BEGIN SELECTION

Where, as here, the transaction
involves both a foreign borrower (First
City) and a foreign lender (TDB), Regulation
X applies to the borrower only where the
borrower is "controlled by a U.S. person or
acting on behalf of or in conjunction with
such a person...." 12 C.F.R. § 224.2(b)(1).
K & B argues that First City is "acting on
behalf of or in conjunction with" a U.S.
person by virtue of William Belzberg's
indirect interest in First City. While the
Belzbergs are all citizens of Canada,
William Belzberg is a resident of the United
States and would appear to qualify as a U.S.
person under the Regulation. Since the
Belzbergs each control 1/3 of Roxboro, which
owns 100% of the voting stock of the Bel
Corporations, which in turn own
approximately 83.4% of the voting stock of
First City, it would further appear that
William Belzberg is the effective beneficial
owner and controller of approximately 28% of
the voting stock of First City. Thus, argues
K & B, First City is "acting on behalf of or
in conjunction with" William Belzberg.
Regulation X defines "acting on
behalf of or in conjunction with" as
"obtaining credit for the purpose
of purchasing or carrying a security in
which, or in the income or gains or losses
from which, a U.S. person or a foreign
person controlled by a U.S. person has a
substantial direct or indirect beneficial
interest. Absent these factors the term does
not include an interest derived solely from
the ownership of less than 50 percent of the
outstanding capital stock issued by such
foreign person who is obtaining such
credit."
12 C.F.R. § 224.5(a).
Page 47
Defendants focus on the second
sentence of the definition and argue that
William Belzberg's minority interest in
First City is insufficient to trigger
application of the Regulation. K & B argues
that William Belzberg's minority interest
satisfies the "substantial direct or
indirect beneficial interest" test of the
first sentence, and that the exclusion in
the second sentence is irrelevant because
the introductory phrase "[a]bsent these
factors" limits the second sentence to
situations where there is no "substantial
direct or indirect beneficial interest."
One of the problems with K & B's
reading of this subsection, as defendants
point out, is that it renders the second
sentence meaningless. On K & B's reading,
the first sentence operates to include
within Regulation X foreign borrowers with
substantial minority United States ownership
and to exclude foreign borrowers with
insubstantial minority United States
ownership. The second sentence operates to
exclude foreign borrowers with minority
United States ownership, but only if they
have already been excluded under the first
sentence. One can presume that the second
sentence was intended to have some
significance, but on K & B's reading it
functions only to exclude what has already
been excluded by the first sentence.

END SELECTION

WHAT TO WORK ON:
a: In the Regulation X passage, roughly what share of First City's voting stock do the Bel Corporations own?
b: Resume the Regulation X passage, picking up right after its final sentence.
The source data that comes next isn't needed for anything here.

BEGIN DATASET

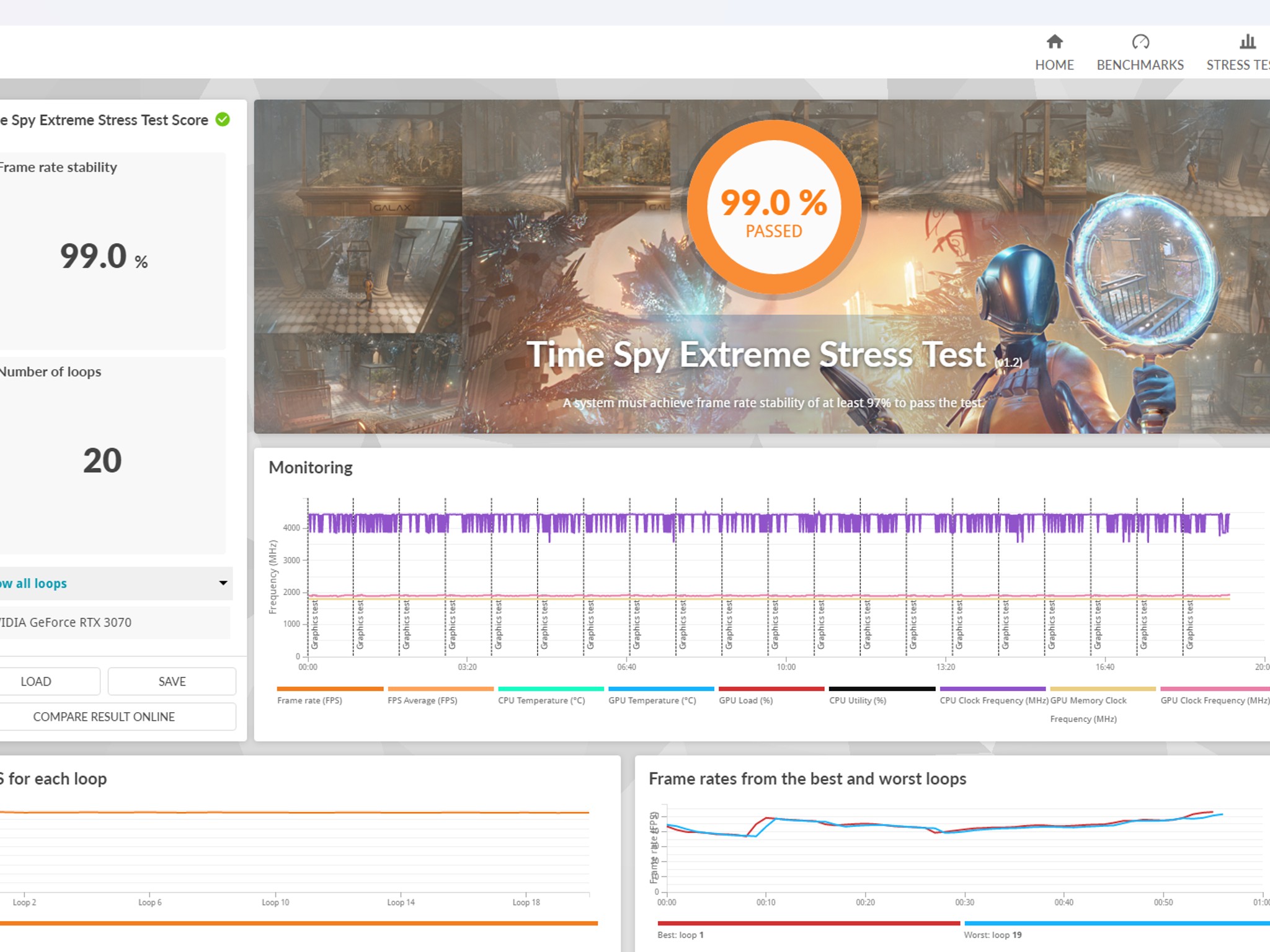Viewport: 1270px width, 952px height.
Task: Toggle the CPU Temperature legend series
Action: tap(541, 700)
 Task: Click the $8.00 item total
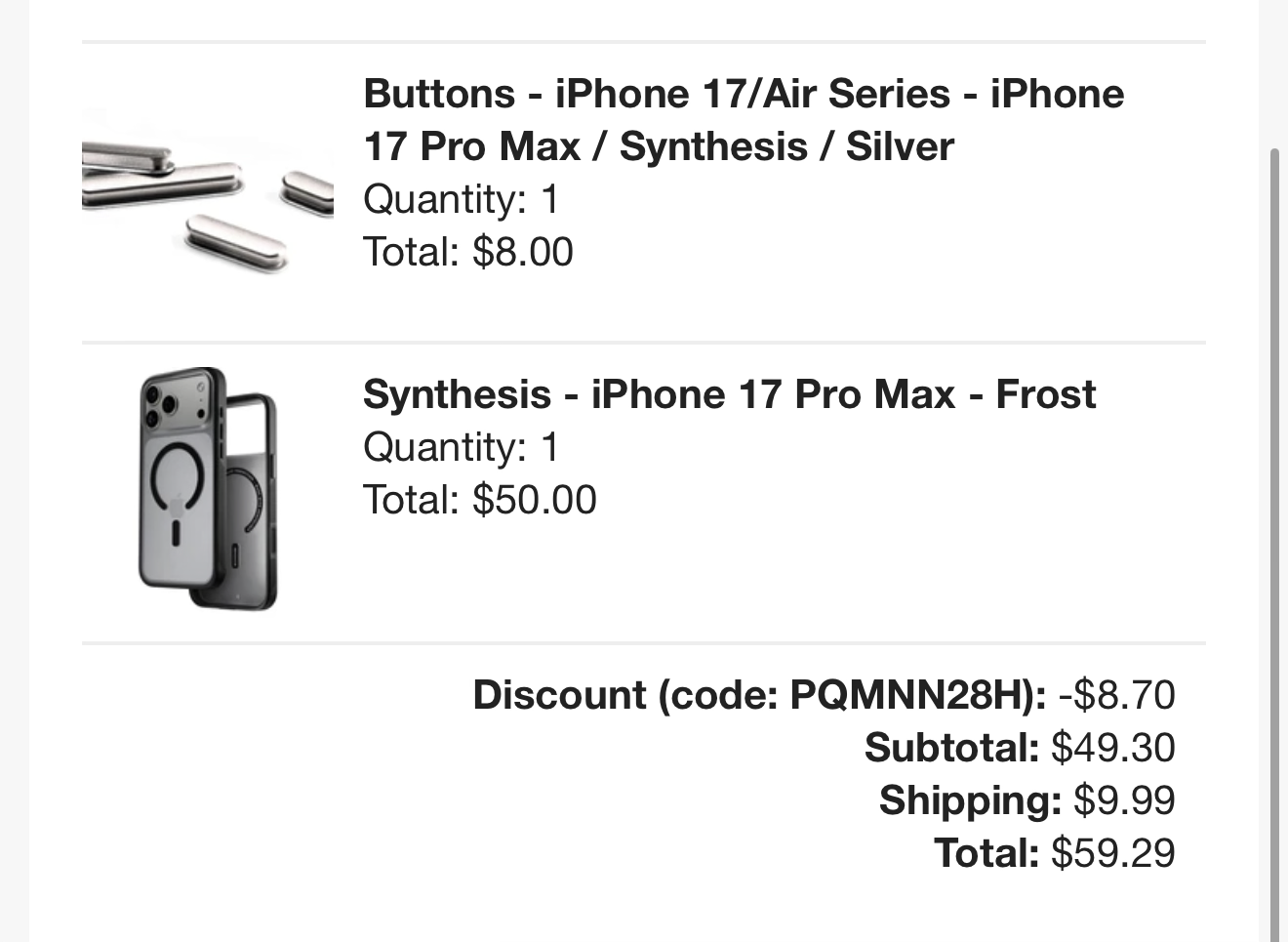(x=522, y=253)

END DATASET

ANSWERS IN ORDER:
a: Approximately 83.4%

b:
A more careful reading of this
definitional subsection reveals that the
first and second sentences are directed to
separate inquiries. The first sentence seeks
to measure the interest of any U.S. persons
in the stock to be purchased by the foreign
borrower, while the second sentence inquires
as to the extent of U.S. ownership of the
foreign borrower. Thus, for example, if A, a
foreign person borrowing funds from a
foreign source, and B, a U.S. person, enter
into a joint venture to purchase the stock
of C, a U.S. corporation, pursuant to the
first sentence, A is subject to Regulation X
provided B's interest in the stock of C is
substantial.
To illustrate the operation of
the second sentence, let us postulate that A
is a foreign corporation of which D, a U.S.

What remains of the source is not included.